My uncle is here with us visiting from Cuba. Of course that means that my entire family is going out of their way to show him a good time for the duration of his stay. We’re taking him places and showing him around Southern California and all that it entails.
“Que quieres ver?”
“Quiero verlo todo.”
He wants to see everything.
He wants to do everything.
I struggled with what to feed him.
“Que quieres comer?”
He wants a taste of everything.
Really? Cuban food? American food?
Rather than guess, I decided it would save me a lot of time and energy if I just asked if there was anything specific he was craving.
He responded that since I was asking, he was kind of looking forward to having a good old-fashioned steak. I was ready to immediately go pick up some rib-eyes and slap them on the barbecue (which I’m sure he wouldn’t have objected to, but that’s not important right now), when he suddenly got a kind of wistful expression and launched into the description of the steak of his dreams;
Thinly sliced, tender, marinated with garlic and lime, smothered in crisp onions, and sprinkled ever so slightly with fresh parsley. He actually closed his eyes when he got to the part about the fresh parsley.
To be honest, it was a little heartbreaking.
“Con mucho gusto.”
I was going to do whatever it took to recreate that moment that was obviously stuck in his memory from much happier times. I went to the butcher and got some top sirloin and asked him to please slice it paper thin. He asked me three times if I was sure I wanted it sliced so thin. That beautiful cut? Was I sure? He almost cried, but did it according to my specifications. (If he had been a Cuban butcher there wouldn’t have been even a moment’s hesitation, but that’s not important right now).
I went home and I could barely prepare the steaks and marinade through my tears.
I served the steak and he took the first bite. It was perfect, he said. Just perfect. Exactly what he wanted and it tasted exactly how he dreamed it would. Even better, he said, because he could feel the love with which it was prepared. He was so, so very grateful. Of course he wanted to know my secret.
I didn’t have the heart to tell him that my secret ingredient was the ocean of salty tears that I cried while I was preparing the marinade. Apparently they must taste just like love. Who knew?
Bistec de Palomilla
3 lbs. Top Sirloin steak – sliced very thin
10 garlic cloves – diced
juice of 2 fresh limes
1 yellow onion thinly sliced
salt and coarse black pepper to taste
olive oil (twice around the pan)
3 Tbsp. Fresh chopped parsley
1) Rub about 2/3rds of the garlic into the steaks on both sides
2) Squeeze the juice of one of the limes onto the steaks.
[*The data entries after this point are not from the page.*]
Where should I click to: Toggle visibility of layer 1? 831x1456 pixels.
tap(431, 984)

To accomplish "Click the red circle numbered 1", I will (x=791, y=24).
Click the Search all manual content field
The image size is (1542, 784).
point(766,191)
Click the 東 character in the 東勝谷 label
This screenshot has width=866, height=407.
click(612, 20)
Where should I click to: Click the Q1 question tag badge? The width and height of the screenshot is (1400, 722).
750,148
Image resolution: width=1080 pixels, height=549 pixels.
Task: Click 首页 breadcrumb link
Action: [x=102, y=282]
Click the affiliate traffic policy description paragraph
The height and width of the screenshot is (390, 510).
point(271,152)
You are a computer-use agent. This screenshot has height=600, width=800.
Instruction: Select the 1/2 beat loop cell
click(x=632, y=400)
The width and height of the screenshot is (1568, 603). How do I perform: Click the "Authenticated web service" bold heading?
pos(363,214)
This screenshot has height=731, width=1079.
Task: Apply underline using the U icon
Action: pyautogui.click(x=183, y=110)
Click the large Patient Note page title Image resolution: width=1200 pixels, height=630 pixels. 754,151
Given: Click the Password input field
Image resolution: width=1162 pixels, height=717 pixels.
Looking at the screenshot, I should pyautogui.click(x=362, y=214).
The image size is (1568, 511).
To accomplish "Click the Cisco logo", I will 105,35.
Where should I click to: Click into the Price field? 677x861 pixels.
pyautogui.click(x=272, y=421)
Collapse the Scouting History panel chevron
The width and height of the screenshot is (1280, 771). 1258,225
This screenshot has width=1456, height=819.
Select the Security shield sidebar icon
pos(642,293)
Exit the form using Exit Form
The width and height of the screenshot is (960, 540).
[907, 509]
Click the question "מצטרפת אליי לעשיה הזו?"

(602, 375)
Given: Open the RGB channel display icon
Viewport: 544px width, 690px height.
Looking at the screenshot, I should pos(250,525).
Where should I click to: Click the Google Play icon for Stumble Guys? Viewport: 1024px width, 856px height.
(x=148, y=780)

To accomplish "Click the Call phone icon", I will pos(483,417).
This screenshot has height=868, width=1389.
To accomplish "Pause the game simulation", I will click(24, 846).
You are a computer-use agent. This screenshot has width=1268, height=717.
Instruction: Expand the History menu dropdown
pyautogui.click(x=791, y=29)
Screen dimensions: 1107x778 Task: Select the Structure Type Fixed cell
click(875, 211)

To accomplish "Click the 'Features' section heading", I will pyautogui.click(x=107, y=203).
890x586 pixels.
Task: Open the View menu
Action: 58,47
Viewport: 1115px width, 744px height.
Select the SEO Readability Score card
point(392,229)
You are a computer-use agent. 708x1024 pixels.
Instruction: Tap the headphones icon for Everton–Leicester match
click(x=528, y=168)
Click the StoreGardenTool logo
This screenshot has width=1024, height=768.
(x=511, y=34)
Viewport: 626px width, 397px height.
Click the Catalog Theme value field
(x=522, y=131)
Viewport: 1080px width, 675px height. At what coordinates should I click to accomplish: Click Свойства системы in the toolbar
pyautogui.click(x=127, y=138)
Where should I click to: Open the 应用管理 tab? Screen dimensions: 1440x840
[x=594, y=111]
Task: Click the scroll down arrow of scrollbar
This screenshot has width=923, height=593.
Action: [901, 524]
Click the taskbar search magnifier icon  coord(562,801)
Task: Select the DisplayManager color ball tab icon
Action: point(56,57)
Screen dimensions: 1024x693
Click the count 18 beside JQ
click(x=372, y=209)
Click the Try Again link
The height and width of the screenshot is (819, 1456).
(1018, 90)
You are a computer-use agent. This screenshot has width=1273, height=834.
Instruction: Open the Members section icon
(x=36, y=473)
3) Season with salt and pepper to taste.
4) Place the steaks into a plastic ziplock bag.
5) Add the sliced onion to the bag.
6) Place the bag in the refrigerator and allow to marinate – preferably overnight, but at least for one hour.
7) Remove the steaks from the marinade and pat dry. Reserve the marinade. Set the onions aside.
8) Heat olive oil in a large frying pan.
9) Fry the steaks quickly about 1 minute per side and remove to a warm platter.
10) Squeeze the juice of the other lime into the pan and stir, this will “clean” any burnt bits from the pan.
11) Add the remaining marinade, onions and garlic to the lime juice and quickly stir together over medium heat for about 5 minutes. The onions should still be crisp and the garlic should not be brown.
12) Pour the onion mixture over the steaks on the platter. And garnish with the chopped fresh parsley.
VERY IMPORTANT: Close your eyes and savor that first bite and thank God for freedom.